O outro lado da questão

O Papa Francisco, quando ainda somente padre, teria se “borrado” perante a ditadura? Os que não se borraram foram mortos, antes disto humilhados e torturados. Então vejamos, padres e pastores, líderes religiosos, em geral, são pessoas cuidadas, tomadas conta, amparadas, delicadas, suaves. Já observaram as mãos dos padres? Já? Quem gosta de dureza, segue carreira militar e quem gosta de contemplação, reflexão e paz interior busca conventos, mosteiros. Cada qual com o seu dom. Às vezes, por ser paz demais nesses locais sagrados, então tem um momento de flagelação que é para equilibrar, pois de esmola grande, os cegos desconfiam.

Padres não se dão bem com botas e baionetas, tanques de guerra e canhões, raro é o caso, a missão deles é outra. São Francisco de Assis gostava da Natureza, de conversar com os pássaros, de sentir-se perto de Jesus. Estou me referindo a isto em virtude desses artigos jornalísticos e outras matérias na mídia sobre se o Papa negou ou não negou fogo na hora H, se deixou correr solto sobre seus companheiros de religiosidade quando da ditadura na Argentina. Dizem alguns jornalistas que este tema acerca do Papa Francisco tem sido mostrado superficialmente. Digamos sim, está.
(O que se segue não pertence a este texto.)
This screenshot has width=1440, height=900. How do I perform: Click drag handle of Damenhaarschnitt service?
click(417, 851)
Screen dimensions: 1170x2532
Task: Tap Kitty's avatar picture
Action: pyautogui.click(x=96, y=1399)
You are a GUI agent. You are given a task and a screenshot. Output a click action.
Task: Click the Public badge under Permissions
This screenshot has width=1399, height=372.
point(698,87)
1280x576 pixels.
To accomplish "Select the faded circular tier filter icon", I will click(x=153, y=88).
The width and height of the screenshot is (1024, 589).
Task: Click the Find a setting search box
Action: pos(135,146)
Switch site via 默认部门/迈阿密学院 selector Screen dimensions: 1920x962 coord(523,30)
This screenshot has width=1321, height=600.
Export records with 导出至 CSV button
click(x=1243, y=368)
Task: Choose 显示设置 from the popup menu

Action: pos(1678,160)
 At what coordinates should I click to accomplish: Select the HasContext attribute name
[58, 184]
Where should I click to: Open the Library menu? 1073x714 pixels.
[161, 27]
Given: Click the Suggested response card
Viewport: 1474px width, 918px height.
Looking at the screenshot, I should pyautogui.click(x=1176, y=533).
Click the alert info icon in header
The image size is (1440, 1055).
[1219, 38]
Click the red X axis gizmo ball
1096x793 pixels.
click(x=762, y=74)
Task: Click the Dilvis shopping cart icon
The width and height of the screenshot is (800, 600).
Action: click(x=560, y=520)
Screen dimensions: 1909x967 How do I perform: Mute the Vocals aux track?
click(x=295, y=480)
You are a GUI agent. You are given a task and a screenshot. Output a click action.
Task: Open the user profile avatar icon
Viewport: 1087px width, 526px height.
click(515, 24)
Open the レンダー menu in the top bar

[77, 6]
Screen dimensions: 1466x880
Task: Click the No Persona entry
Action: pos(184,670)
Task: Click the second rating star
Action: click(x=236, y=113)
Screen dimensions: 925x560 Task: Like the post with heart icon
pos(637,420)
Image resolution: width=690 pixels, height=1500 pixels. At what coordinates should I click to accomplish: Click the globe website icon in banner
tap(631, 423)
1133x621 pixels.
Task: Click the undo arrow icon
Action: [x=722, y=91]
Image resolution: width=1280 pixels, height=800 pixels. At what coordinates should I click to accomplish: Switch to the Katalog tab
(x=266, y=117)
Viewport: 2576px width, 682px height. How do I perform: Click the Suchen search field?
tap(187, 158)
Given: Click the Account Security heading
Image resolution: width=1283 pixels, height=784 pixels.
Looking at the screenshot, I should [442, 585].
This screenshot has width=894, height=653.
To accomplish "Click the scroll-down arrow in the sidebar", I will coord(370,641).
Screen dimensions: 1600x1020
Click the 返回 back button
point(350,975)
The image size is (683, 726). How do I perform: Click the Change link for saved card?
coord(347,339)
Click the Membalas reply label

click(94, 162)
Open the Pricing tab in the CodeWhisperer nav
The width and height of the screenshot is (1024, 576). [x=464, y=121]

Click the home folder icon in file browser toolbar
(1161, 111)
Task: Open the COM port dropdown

Entretanto, afirmemos também que historiadores, especialistas e biógrafos devem mesmo ir ao fundo encontrar Jorge sendo omisso ou não. Tudo bem, isto faz parte da ciência, a comprovação ou a negação de uma hipótese, de uma suposição. Mas, me diga você, leitor: o povo, o povo mesmo, o povão, a massa humana quer saber desse mergulho? Volto a dizer que, seja quem for entre nós, esse alguém não resistiria incólume a mergulhos científicos, pois algo na certa seria descoberto. Por favor, há de se raciocinar e ver que cada um o que quer é a ilusão (no bom sentido), o sonho (no bom sentido também), a arte, a sensação de bem estar espiritual, digamos assim. O mundo está cansado, tantos são frágeis demais, carentes demais, revoltados demais, tristes demais, injustiçados demais, tudo demais e ainda sobra.

Para que melhor então de que um condutor de almas que fala de perdão, de misericórdia, que é igual entre os seus? Para que melhor do que um Papa que não fica apenas abanando os braços e mostrando uma figura enfeitada da cabeça aos pés e, tendo no rosto um sorriso estudado e inócuo, quase abestalhado? Jesus não tinha anel, não usava sapatos e foi perseguido e crucificado porque falou de algo novo e que incomodou a tantos mal-acostumados daquela época. Jesus dançou, tomou vinho e tomou a defesa de Madalena; curou cegos, fez andar aleijados, perdoou um ladrão e também foi bom com o centurião romano salvando-lhe a filha enferma. Jesus compreendeu a pouca fé de Tomé e perdoou Pedro. Jesus também teve o seu momento de fraqueza e bradou: “Pai, afasta de mim este cálice”.

Para que serviria, então, um condutor de rebanho que desse rebanho tem medo e se enfurna em um Papamóvel? Assim como se dissesse: “vocês não prestam, podem me matar”. Para que um condutor de almas que recebe, em particular, presidentes e potentados e abandona os humildes? Ah, Jorge, pagareis caro por serdes diferente, por serdes bem intencionado, por não quererdes Deus para si e o diabo para os outros. Pagarás caro porque tivestes uma namorada, porque declarastes gostar de futebol e de tango. Pagarás mais caro ainda porque declarastes amor aos pobres. Foi assim com Cristo e por que não convosco?

Então, como sabemos, não será a mídia, nem o povo e nem os poderosos que julgarão ou perdoarão o Papa, nem qualquer um de nós. E Deus, em sua infinita misericórdia de Pai, como bem o disse o atual pastor do catolicismo, estará sempre pronto ao perdão e Ele nem vai ligar para esta bobagenzinha de omissão perante ditadores, se é que aconteceu. “É disto que o povo gosta/é isto que o povo quer”.